Elazığ'da bulunan Tadım Kalesi'nde yürütülen arkeolojik kazılar, bölgenin kesintisiz tarih akışını gözler önüne seriyor. Kültür ve Turizm Bakanlığı'nın "Geleceğe Miras" projesi kapsamında iki yıldır devam eden çalışmalarda, 6 bin yıl öncesine ait çarpıcı buluntulara ulaşıldı.
M.Ö. 4000 YILINA AİT ÖNEMLİ KEŞİFLER
Elazığ'ın 12 kilometre güneyindeki Uluova'da yer alan Tadım Kalesi ve Höyüğü'nde yapılan kazılarda, bölge arkeolojisi için önemli veriler elde edildi. Kazı alanı sorumlusu arkeolog Ergün Demir, 2024 yılında başlayan çalışmalarda Nahçıvan tipi karaz seramikleri, dağ keçisi bezemeli çömlekler ve kutsal ocakların bulunduğunu belirtti.
2025 yılı sezonunda yapılan kazılarda ise yaklaşık M.Ö. 4000 yılına tarihlenen iki kutsal ocak, bir sunak, kan oluğu ve tek kulplu bir testi keşfedildi.
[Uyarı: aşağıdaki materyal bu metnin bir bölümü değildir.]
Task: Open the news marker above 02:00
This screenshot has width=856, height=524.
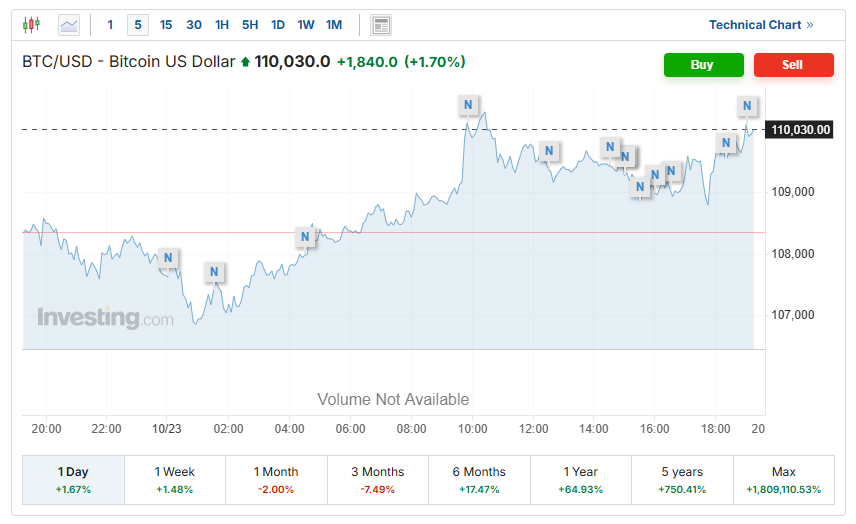Action: click(x=214, y=272)
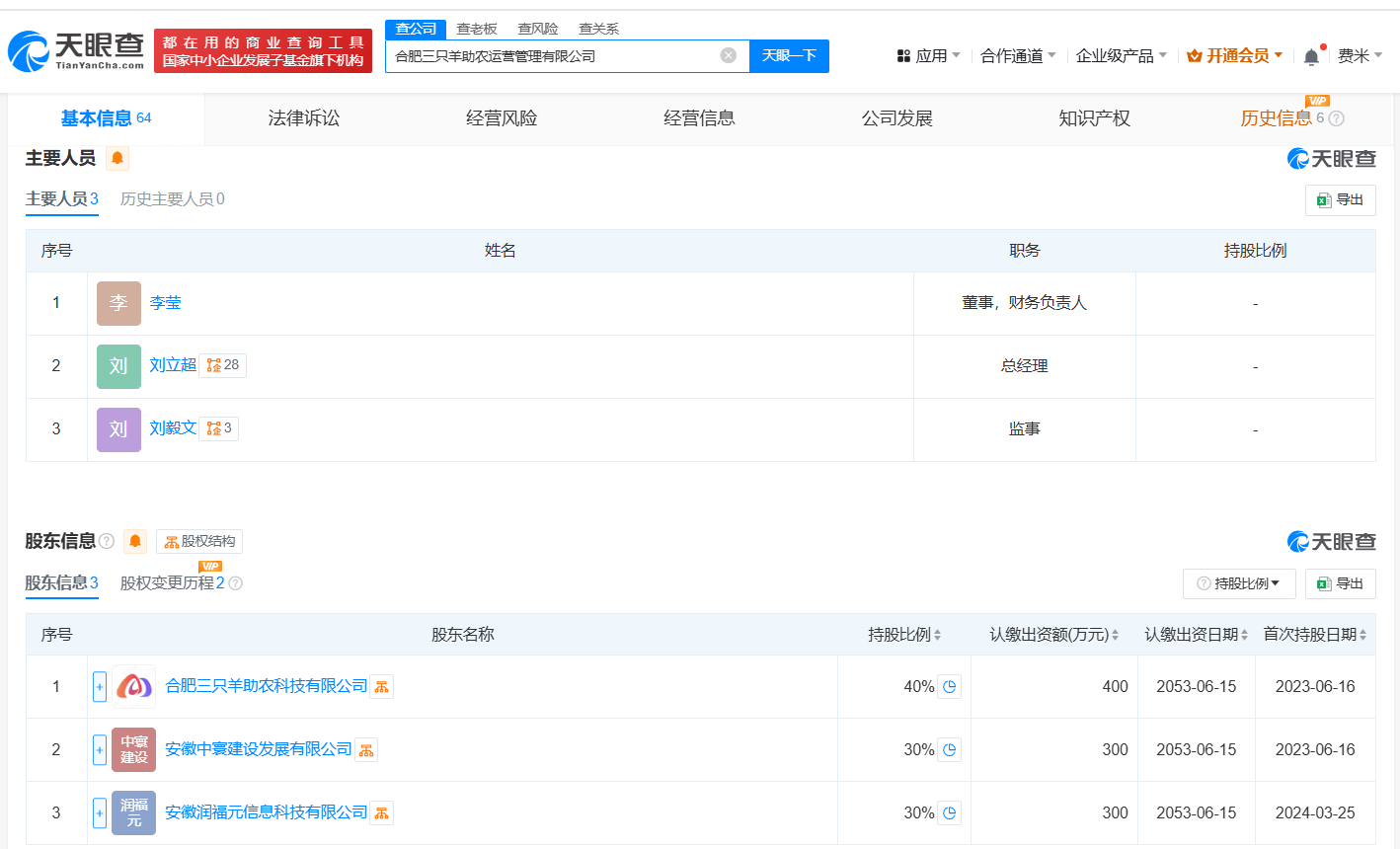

Bulunan seramiklerin Erken Tunç ve Geç Kalkolitik dönemlere ait olduğu, bu durumun bölgenin 6 bin yıllık bir geçmişe sahip olduğunu gösterdiği ifade edildi.
KESİNTİSİZ BİR TARİH AKIŞI
Arkeolog Ergün Demir, Tadım'daki çalışmaların, bölgenin tarihinin hiç kesilmediğini net bir şekilde ortaya koyduğunu vurguladı. Demir, "Geç Kalkolitik'ten Erken Tunç'a, Demir Çağ'dan Bizans'a, Selçuklu'ya, Osmanlı'ya kadar uzanan kesintisiz bir tarih akışını net şekilde gördük" dedi.
Kazılarda ortaya çıkarılan yapıların, taş temeller üzerine Pisa tipi kerpiçten inşa edildiği ve bazılarında deprem izleri bulunduğu belirtildi. Duvarların, günlük kullanım kaplarının üzerine yıkılmış şekilde bulunması da dikkat çekiciydi. Yaklaşık 210 metre uzunluğa, 160 metre genişliğe ve 35-40 metre yüksekliğe sahip olan Tadım Kalesi'nin, Elazığ'ın tarihi açısından büyük bir öneme sahip olduğu belirtildi.
Bu kazılar, 1969-1974 yıllarındaki "Keban Kurtarma Kazıları"ndan sonra Elazığ'da yapılan ilk arkeolojik kazılar olma özelliğini taşıyor.